Tuesday, February 19, 2013

Centering SWT ColorDialog

SWT includes ColorDialog class which exposes the native color dialog. Unfortunately, the dialog opens in the upper-left corner of the parent shell and there is no API to change this behavior. Fortunately, there is a trick that can be used to center the dialog instead.

final Shell parent = ...
final Rectangle bounds = parent.getBounds();

// There is no means to compute the size of the color dialog.
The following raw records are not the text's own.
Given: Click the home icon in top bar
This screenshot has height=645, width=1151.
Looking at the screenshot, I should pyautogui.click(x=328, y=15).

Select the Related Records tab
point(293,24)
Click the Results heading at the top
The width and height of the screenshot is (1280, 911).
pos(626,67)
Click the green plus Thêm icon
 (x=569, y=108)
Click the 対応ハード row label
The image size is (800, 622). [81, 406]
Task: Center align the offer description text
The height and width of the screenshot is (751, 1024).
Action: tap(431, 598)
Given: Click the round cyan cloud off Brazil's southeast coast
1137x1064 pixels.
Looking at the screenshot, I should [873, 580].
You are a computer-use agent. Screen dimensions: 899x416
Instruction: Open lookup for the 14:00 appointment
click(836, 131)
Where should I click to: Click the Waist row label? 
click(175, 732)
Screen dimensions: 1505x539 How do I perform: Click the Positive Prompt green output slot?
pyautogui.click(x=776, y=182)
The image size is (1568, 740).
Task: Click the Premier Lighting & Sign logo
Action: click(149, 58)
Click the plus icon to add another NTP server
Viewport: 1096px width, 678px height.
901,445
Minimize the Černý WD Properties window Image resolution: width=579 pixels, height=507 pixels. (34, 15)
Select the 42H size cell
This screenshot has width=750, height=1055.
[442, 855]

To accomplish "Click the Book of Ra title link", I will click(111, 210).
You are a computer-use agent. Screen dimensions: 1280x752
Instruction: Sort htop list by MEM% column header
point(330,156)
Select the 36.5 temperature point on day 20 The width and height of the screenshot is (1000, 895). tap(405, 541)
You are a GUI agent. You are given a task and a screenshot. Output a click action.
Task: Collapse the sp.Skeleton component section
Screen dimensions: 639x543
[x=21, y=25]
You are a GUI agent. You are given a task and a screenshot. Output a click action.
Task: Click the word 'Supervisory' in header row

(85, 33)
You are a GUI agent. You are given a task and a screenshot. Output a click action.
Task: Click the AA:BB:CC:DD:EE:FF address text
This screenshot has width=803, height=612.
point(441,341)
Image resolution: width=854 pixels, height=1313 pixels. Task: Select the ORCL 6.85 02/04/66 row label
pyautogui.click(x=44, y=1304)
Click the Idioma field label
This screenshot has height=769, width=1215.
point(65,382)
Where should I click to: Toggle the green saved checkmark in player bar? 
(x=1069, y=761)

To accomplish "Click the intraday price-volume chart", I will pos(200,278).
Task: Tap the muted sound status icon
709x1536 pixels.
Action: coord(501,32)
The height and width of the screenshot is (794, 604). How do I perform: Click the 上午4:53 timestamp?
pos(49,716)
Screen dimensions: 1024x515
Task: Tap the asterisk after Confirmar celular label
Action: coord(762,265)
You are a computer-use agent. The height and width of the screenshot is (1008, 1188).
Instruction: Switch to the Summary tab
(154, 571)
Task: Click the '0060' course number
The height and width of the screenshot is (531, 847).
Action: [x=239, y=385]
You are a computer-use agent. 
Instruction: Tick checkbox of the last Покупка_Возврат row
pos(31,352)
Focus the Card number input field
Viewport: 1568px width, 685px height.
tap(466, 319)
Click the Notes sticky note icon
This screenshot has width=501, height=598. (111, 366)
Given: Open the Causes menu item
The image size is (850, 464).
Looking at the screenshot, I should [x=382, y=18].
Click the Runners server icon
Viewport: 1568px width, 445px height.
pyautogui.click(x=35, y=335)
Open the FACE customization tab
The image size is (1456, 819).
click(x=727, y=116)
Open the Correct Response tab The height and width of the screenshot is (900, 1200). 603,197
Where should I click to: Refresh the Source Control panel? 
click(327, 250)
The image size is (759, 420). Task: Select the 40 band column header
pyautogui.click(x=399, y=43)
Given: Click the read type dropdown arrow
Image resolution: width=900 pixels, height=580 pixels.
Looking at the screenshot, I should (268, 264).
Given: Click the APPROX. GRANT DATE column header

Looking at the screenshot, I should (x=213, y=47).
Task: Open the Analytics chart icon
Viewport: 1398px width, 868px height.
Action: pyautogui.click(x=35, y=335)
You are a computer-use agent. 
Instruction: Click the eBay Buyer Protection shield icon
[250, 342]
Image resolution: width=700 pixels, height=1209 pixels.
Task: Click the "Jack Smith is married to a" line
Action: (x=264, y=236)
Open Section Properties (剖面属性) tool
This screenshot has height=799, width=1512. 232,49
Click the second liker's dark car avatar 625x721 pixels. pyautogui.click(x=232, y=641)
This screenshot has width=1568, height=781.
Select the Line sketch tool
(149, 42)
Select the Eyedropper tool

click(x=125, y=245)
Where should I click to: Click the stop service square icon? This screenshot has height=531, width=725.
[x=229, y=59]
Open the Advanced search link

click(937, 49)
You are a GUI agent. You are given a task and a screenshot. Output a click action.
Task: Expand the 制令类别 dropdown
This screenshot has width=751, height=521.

In the following
// computations, measurements of the dialog on Windows 7 are used.

final int x = bounds.x + bounds.width / 2 - 120;       
final int y = bounds.y + bounds.height / 2 - 170;      

final Shell shell = new Shell( parent );
        
try
{
    shell.setBounds( x, y, 0, 0 );
            
    final ColorDialog dialog = new ColorDialog( shell );
            
    dialog.setText( ... dialog title ... );
    dialog.setRGB( ... initial color ... );
            
    final RGB pickedColor = dialog.open();
            
    if( pickedColor != null )
    {
        ...
    }
}
finally
{
    shell.dispose();
}

The same trick can be used for centering other native dialogs exposed by SWT.

Monday, February 18, 2013

Use EL for Sapphire Validation

Sapphire includes a number of annotations (such as @Required and @NumericRange) that allow the developer to declaratively specify semantics which the framework translates to validation. If the provided annotations are not sufficient, the developer can implement ValidationService directly.

In a recent review of a large Sapphire project, I noticed that a fair number of custom ValidationService implementations were implementing rather simple semantics. Many of these semantics could be easily expressed using Sapphire Expression Language, leading to a model that is easier to understand and maintain. Now that’s possible in the latest Sapphire 0.7 build.

// *** Min ***

@Type( base = Integer.class )
@DefaultValue( text = "0" )
@Validation( rule = "${ Min <= Max }", message = "Must not be larger than max." )

ValueProperty PROP_MIN = new ValueProperty( TYPE, "Min" );

Value<Integer> getMin();
void setMin( String value );
void setMin( Integer value );

// *** Max ***

@Type( base = Integer.class )
@DefaultValue( text = "0" )
@Validation( rule = "${ Max >= Min }", message = "Must not be smaller than min." )

ValueProperty PROP_MAX = new ValueProperty( TYPE, "Max" );

Value<Integer> getMax();
void setMax( String value );
void setMax( Integer value );

The new @Validation annotation has an optional severity attributes that allows the developer to choose between error and warning severity for the validation problem. Multiple validations can be specified by using @Validations annotation that simply holds a set of @Validation annotations.